KUTIPAN TEKS:
# # # #

Dengan demikian dapat disimpulkan bahwa liberalisme dan neoliberalisme pada dasarnya dibangun atas asumsi dasar yang sama mengenai pandangan positif dan optimis terhadap sifat manusia yang diyakini dapat menggunakan pertimbangan rasionalnya dan akan bersifat kooperatif dan kolaboratif. Baik liberalisme dan neoliberalisme juga melihat individu, kelompok masyarakat swasta, serta organisasi dan institusi internasional memiliki peran yang signifikan dalam hubungan internasional sehingga mereka direkognisi sebagai aktor hubungan internasional. Bentuk tatanan dunia menurut liberalis dan neoliberalis adalah transnasional dan interdependensi kompleks. Dengan demikian, agenda utama internasional bukan lagi soal keamanan dan militer melainkan pencapaian perdamaian dan kesejahteraan bersama melalui kerjasama ekonomi.

# # # #

ENTRI TERSEDIA:
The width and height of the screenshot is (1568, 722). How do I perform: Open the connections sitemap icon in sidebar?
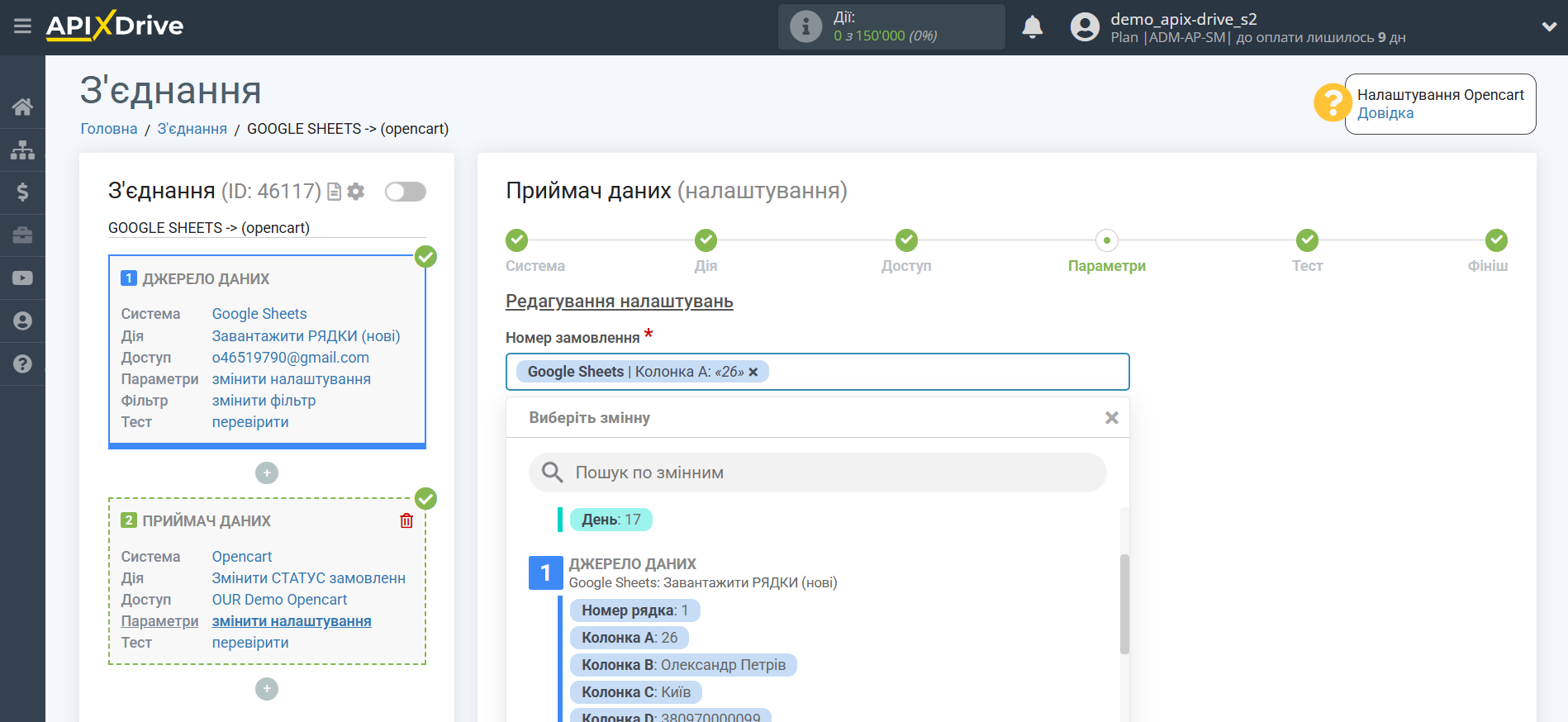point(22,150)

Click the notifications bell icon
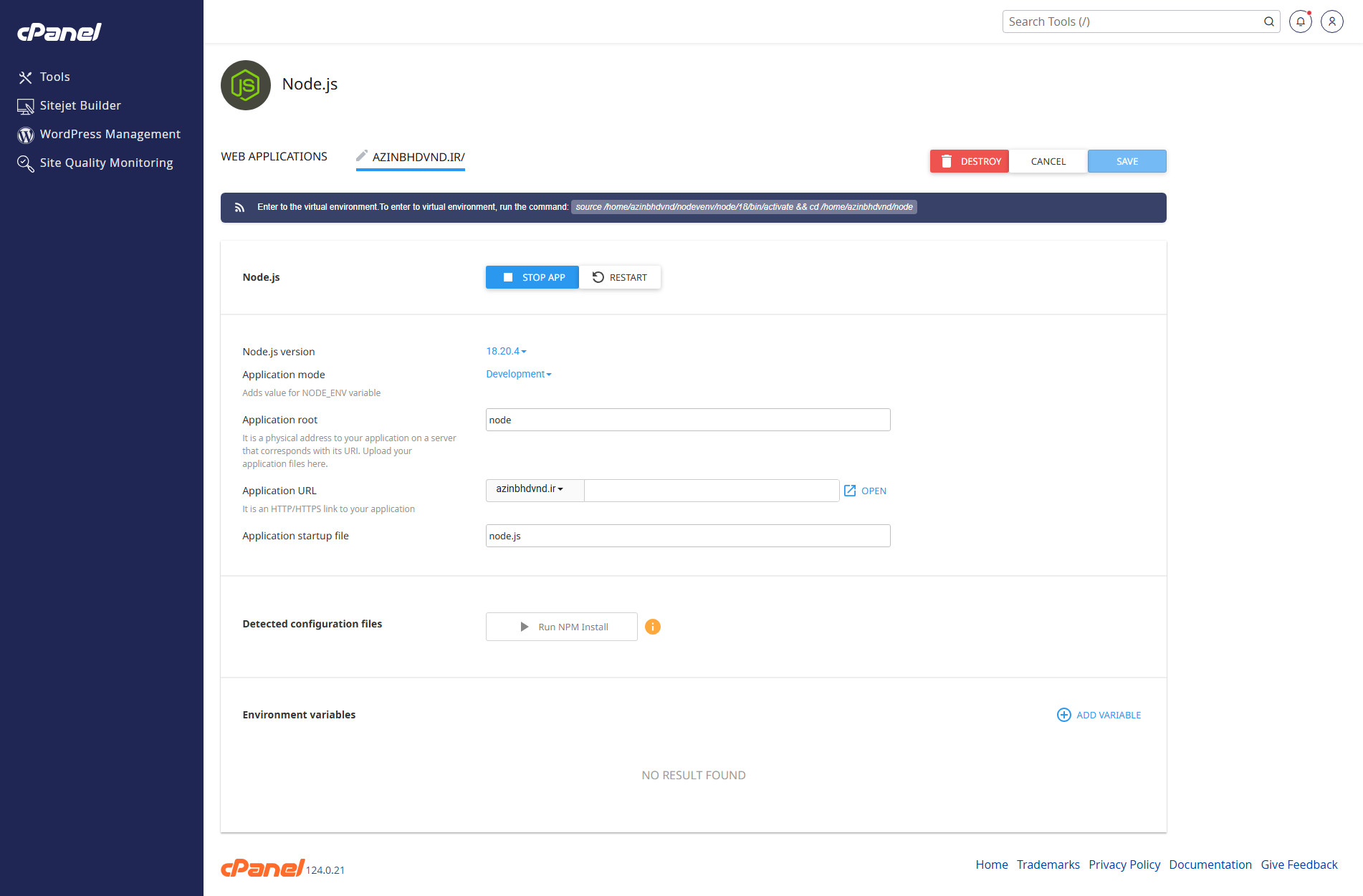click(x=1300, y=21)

# # # #

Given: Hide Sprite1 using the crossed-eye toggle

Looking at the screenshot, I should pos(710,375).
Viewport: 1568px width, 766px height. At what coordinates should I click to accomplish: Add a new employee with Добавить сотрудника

# # # #

BAGIAN LATIHAN:
A – Jawab pertanyaan berikut berdasarkan kutipan teks tentang liberalisme dan neoliberalisme.
(i) Bagaimana kedua aliran itu memandang sifat manusia?
(ii) Apa bentuk tatanan dunia menurut kaum liberalis dan neoliberalis?
(iii) Apa agenda utama internasional menurut kutipan itu?
B – Salin ulang baris-baris entri, mulai dari baris yang memuat "Given: Hide Sprite1" dan berhenti setelah baris yang memuat "Viewport: 1568px width, 766px".

JAWABAN BERURUTAN:
A –
(i) Positif dan optimis: manusia diyakini dapat menggunakan pertimbangan rasionalnya serta akan bersifat kooperatif dan kolaboratif.
(ii) Transnasional dan interdependensi kompleks.
(iii) Pencapaian perdamaian dan kesejahteraan bersama melalui kerjasama ekonomi, bukan lagi soal keamanan dan militer.

B –
Given: Hide Sprite1 using the crossed-eye toggle

Looking at the screenshot, I should pos(710,375).
Viewport: 1568px width, 766px height. At what coordinates should I click to accomplish: Add a new employee with Добавить сотрудника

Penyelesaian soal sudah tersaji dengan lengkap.